WORK TO BE COMPLETED
Reproduce the listing below in full and exactly; no pictures belong in the copy.

═══

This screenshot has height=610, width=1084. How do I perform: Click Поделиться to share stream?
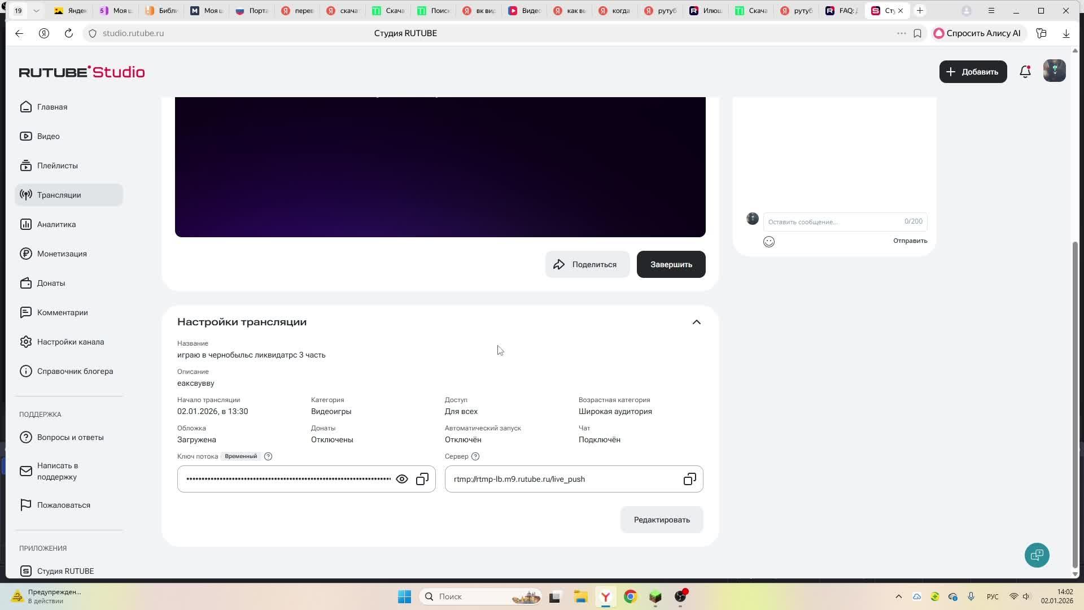tap(587, 264)
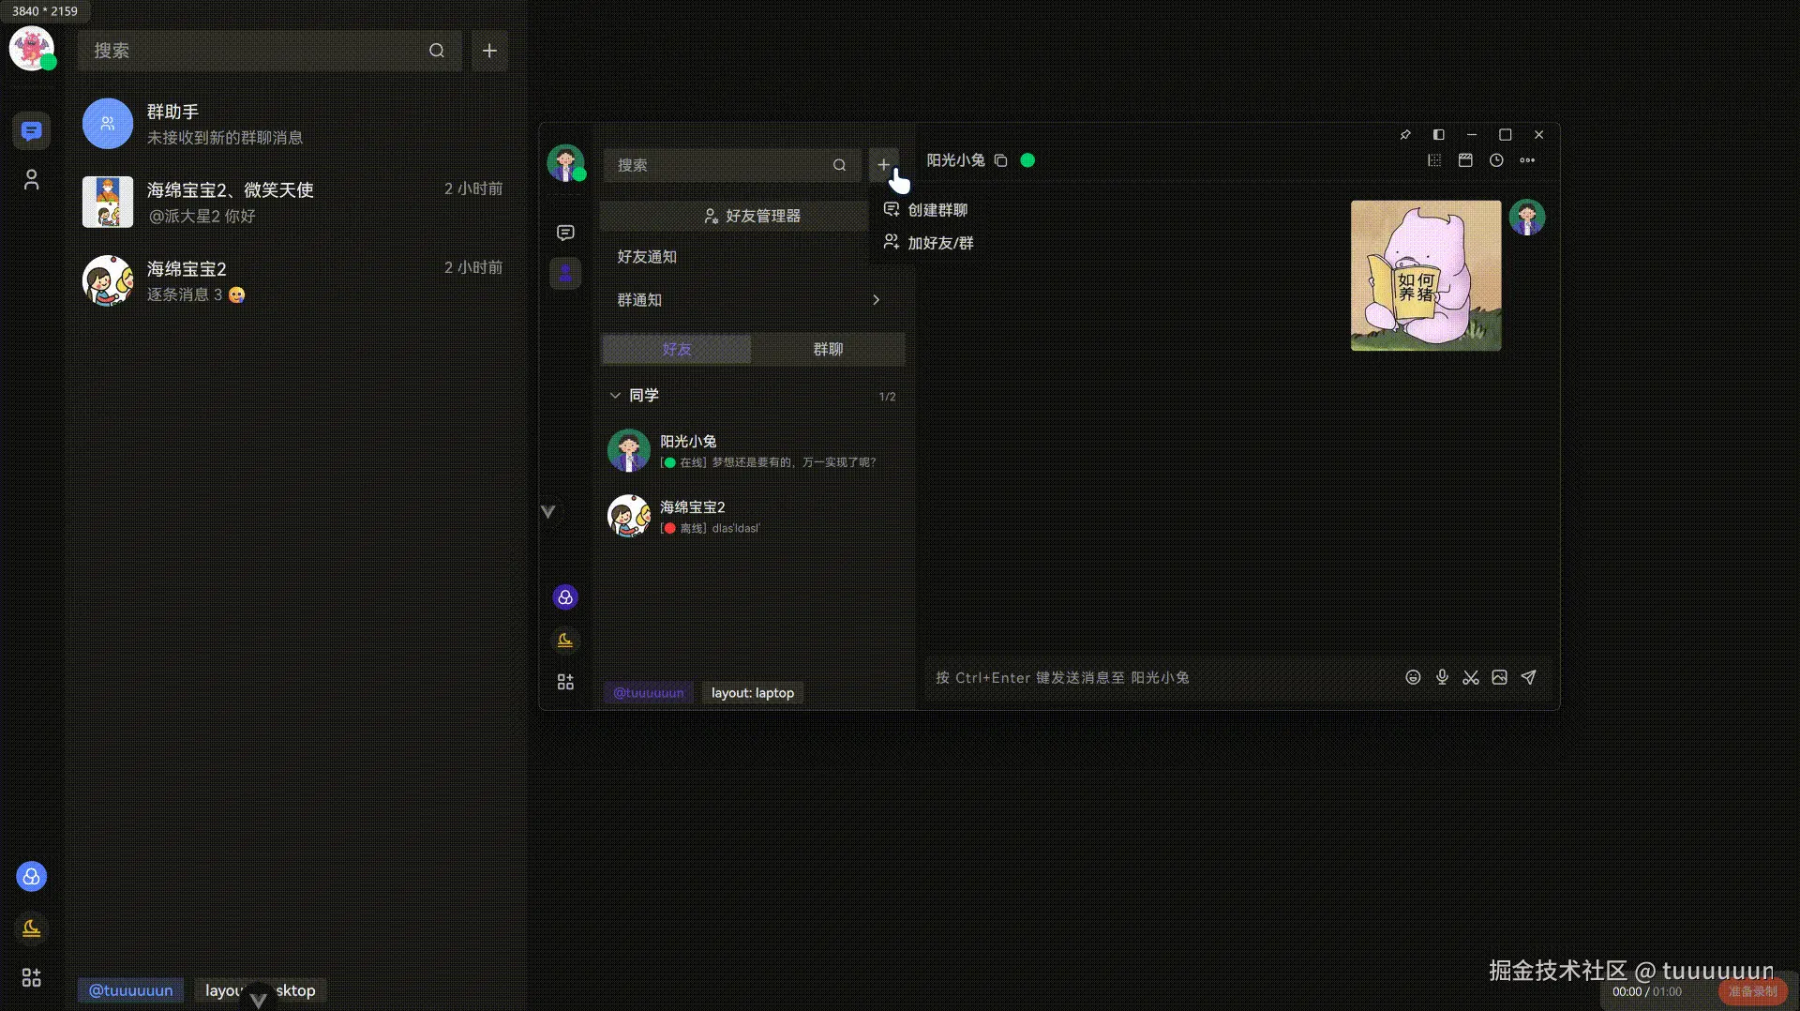The height and width of the screenshot is (1011, 1800).
Task: Pin the chat window using the pushpin icon
Action: tap(1404, 134)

═══

RESULT
This screenshot has height=610, width=1084. How do I perform: Click Поделиться to share stream?
tap(587, 264)
The height and width of the screenshot is (1011, 1800).
Task: Pin the chat window using the pushpin icon
Action: tap(1404, 134)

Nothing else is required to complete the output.